Following the U.K.'s historic decision last summer to exit the European Union, the pound has taken an utter beating relative to the dollar. The pound's weakening is largely in response to concerns around the economic impacts of Brexit combined with capital outflows coming out of U.K. 

USD/GBP exchange rate. Image source: XE.com. Annotation by author.

In response to the pound's continued weakness, Apple has been forced to increase prices in its U.K. App Store by approximately 25%. This isn't a decision that Apple takes lightly; it knows that pricing volatility is bad for consumers, and price increases naturally hurt local demand. "We price our products in a way that is in general reflective of pricing here in the United States and it's a pricing that we want to keep in place for reasonable periods of time," CFO Luca Maestri noted on a 2014 earnings call. "We do not like to make sudden changes to our pricing."

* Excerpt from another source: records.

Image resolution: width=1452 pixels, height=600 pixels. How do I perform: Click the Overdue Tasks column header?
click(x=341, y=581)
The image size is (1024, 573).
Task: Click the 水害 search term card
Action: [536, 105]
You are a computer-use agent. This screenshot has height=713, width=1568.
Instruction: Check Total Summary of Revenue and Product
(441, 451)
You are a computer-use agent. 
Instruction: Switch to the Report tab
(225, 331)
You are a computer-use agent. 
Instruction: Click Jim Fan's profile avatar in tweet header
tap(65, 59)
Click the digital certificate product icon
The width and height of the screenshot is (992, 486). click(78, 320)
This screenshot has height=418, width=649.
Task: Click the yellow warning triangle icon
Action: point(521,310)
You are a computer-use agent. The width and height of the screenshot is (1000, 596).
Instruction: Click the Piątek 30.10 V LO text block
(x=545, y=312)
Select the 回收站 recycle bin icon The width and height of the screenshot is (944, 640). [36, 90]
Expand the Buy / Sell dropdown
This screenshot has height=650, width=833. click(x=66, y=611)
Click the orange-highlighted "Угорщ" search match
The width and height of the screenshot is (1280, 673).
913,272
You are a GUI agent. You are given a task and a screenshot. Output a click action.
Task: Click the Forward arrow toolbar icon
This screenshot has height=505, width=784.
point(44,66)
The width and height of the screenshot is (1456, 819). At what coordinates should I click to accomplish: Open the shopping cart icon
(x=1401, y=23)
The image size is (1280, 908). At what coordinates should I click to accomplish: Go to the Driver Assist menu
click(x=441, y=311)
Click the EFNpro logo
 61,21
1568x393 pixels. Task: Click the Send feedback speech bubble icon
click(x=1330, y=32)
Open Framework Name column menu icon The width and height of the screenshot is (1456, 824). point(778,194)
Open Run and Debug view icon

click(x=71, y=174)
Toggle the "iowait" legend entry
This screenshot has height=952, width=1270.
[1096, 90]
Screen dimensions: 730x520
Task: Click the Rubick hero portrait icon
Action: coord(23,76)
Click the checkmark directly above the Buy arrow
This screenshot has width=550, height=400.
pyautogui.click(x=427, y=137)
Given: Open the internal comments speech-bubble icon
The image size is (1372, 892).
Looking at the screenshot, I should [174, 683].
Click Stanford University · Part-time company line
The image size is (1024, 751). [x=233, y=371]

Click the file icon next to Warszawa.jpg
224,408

But Apple has to balance its own financial needs with those of consumers, and if the fluctuations are beyond the scope of its currency hedging program, it has little choice but to adjust prices in order to preserve its financials.

The more important price hike is already in the rearview mirror

The silver lining for investors is that adjusting App Store prices will likely have a pretty small impact on the business. Remember, this is for digital content that the U.K. installed base purchases over time, which subsequently gets accounted for in Apple's services segment. We don't know the size of Apple's installed base in the U.K., but it's not really a large country overall relative to other markets, with a current population of approximately 65 million.

Image source: Apple.

More importantly, Apple already increased the prices for its actual products last year, a couple months after the Brexit vote. In September, Apple increased iPhone and iPad prices, including for the new iPhone 7; the hikes ranged from 30 pounds to 60 pounds. Macs saw more meaningful increases in October, given the higher prices for computers. The Mac Pro saw a price increase of a gut-wrenching 500 pounds. Those price hikes were far more painful for U.K. customers.

Europe isn't a growth market for Apple (sales up just 3% in the third quarter), but hopefully those price increases didn't hurt Apple's sales during the holiday shopping season too badly. Apple reports fourth-quarter results at the end of the month.